As far as I know just chunking things with big numbers while still being about to add a little flair to the character's quirks like being a charming yet manipulative character or being a computer nerd.
>movement system takes some getting used to
I think we've dealt with some weird stuff like Shinobigami so it shouldn't be too bad.

oh, totally. Arc slayer A and almost any other style (you get 2 to start with) and from the start they are doing things entirely differently. There are even different paths to take within any one style.

Honestly, if you are going swordsman, even arc slayer isn't the only thing to use.
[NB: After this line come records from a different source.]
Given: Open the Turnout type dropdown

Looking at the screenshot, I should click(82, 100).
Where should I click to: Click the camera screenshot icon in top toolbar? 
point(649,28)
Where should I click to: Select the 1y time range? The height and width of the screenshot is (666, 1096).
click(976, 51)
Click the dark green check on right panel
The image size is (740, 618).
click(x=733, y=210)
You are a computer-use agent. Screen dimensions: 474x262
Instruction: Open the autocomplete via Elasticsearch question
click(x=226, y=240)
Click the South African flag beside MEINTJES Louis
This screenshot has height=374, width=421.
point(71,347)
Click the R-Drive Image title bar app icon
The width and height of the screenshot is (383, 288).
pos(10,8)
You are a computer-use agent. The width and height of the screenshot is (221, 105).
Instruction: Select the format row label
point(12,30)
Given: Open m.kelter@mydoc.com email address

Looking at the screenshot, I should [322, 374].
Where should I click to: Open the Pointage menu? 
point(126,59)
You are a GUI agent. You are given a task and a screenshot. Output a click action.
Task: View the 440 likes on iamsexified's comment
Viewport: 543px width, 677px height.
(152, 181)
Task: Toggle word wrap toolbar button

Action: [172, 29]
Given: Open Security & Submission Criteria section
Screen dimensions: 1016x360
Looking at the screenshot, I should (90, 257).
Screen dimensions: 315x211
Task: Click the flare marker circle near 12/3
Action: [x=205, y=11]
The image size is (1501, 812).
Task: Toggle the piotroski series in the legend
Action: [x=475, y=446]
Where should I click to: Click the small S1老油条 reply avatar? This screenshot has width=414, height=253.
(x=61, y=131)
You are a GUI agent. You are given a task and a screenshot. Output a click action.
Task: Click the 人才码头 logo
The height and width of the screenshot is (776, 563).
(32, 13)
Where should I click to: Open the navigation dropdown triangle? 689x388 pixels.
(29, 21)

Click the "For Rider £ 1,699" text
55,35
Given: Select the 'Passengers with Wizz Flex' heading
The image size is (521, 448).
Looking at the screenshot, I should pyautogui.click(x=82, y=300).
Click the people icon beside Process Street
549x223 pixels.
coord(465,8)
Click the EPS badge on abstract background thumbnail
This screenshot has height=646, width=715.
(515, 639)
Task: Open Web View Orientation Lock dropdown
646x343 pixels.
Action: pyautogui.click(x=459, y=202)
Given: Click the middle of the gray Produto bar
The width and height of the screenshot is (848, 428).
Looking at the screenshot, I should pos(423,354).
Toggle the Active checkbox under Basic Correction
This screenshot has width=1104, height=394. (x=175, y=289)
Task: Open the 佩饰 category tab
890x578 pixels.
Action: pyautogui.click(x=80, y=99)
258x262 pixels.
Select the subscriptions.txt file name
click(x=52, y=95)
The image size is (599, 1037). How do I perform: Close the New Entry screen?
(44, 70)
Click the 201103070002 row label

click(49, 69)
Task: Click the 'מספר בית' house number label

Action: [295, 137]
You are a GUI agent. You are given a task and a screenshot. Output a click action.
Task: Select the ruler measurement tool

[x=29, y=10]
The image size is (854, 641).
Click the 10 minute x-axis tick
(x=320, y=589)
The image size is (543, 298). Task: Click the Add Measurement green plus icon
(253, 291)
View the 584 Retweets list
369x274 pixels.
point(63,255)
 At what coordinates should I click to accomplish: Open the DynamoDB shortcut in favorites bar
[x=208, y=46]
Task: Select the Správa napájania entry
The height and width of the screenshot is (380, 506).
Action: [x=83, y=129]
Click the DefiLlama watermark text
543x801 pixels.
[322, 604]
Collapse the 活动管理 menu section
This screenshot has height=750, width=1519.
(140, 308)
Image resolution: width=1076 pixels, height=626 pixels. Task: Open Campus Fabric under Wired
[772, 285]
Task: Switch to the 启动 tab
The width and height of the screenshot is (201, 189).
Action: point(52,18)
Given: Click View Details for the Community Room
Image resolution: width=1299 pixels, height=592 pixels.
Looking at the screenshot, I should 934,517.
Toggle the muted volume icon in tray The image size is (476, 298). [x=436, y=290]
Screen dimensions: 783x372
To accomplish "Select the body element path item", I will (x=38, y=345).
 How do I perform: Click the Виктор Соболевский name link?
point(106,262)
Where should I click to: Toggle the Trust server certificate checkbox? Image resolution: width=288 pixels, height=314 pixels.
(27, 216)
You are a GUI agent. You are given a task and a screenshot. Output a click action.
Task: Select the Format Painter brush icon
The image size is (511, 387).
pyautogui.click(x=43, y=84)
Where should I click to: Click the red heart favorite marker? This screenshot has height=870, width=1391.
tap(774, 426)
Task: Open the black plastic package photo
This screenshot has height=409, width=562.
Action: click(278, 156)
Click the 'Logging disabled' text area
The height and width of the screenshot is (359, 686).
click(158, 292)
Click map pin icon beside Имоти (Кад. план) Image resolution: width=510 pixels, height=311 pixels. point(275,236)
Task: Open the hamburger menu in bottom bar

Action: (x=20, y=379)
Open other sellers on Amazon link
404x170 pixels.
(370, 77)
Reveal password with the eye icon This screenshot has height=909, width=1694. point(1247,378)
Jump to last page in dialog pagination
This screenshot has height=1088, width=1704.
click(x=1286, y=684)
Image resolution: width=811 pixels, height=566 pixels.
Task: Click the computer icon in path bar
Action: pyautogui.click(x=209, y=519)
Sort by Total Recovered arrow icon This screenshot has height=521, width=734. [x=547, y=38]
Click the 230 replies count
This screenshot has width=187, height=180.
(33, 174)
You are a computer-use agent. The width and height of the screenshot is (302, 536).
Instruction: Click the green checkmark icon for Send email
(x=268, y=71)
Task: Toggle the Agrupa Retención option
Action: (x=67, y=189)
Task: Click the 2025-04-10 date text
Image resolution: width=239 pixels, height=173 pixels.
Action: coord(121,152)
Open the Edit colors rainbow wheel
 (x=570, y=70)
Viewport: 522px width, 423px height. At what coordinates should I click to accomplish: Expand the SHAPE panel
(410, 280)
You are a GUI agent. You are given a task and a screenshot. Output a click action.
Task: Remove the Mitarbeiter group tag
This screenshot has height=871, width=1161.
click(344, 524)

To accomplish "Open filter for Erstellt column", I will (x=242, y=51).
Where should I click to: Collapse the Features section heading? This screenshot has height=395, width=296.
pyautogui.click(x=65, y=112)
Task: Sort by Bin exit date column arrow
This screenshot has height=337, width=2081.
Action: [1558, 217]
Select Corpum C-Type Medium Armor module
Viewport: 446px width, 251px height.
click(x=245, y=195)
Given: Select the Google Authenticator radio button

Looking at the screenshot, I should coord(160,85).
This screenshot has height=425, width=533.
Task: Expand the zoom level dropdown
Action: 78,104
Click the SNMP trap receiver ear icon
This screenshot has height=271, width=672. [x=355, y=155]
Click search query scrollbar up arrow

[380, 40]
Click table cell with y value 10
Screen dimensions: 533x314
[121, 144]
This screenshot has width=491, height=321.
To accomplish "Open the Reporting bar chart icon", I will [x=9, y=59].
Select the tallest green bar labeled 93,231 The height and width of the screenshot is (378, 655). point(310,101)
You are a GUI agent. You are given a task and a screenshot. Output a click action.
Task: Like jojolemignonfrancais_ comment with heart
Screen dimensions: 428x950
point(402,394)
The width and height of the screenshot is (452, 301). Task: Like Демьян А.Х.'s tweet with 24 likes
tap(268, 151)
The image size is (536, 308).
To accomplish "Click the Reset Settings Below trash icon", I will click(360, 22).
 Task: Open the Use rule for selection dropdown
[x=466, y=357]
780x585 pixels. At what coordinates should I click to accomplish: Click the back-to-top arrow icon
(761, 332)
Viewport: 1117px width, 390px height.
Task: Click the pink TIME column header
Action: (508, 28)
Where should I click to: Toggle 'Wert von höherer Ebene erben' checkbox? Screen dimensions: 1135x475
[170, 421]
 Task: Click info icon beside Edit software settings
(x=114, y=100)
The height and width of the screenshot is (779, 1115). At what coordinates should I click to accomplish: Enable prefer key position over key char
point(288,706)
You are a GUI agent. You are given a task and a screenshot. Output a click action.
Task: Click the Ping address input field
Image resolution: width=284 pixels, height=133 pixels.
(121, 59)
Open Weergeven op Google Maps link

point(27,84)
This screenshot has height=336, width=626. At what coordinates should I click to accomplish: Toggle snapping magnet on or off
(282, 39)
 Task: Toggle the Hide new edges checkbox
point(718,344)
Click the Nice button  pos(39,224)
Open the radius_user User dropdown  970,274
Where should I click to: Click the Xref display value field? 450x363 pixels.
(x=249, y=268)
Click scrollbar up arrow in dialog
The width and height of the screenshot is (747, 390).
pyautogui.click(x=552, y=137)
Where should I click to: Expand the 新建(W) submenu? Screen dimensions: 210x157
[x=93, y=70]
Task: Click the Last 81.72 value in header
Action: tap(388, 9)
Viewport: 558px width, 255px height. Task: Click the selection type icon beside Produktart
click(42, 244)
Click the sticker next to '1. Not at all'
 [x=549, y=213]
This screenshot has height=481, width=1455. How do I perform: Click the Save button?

Most martial classes short of god-hand could do it.

>Bound Primals aren't a flaw

I'll skim through the classes and see if I can get something going when I get time. From what I see it's nice that every race gets the option of going strength, magic or whatever utility tries to do.

They might be badly designed, I just don't think they're as OP as people seem to think.

Keep in mind, you start with 2 style's, and you can add up to 3 (i think) more, assuming you use all of your high talents, which you get at every 5th level.

Also, all style's have 2 versions, an A version and a B version. Each version is thematically similar, but mechanically different. For example, arc slayer A is offensively focused, primarily increasing damage. Arc slayer B is Focused on defense and dodging.

You can have both an A and a B of a style, but you have to take them individually.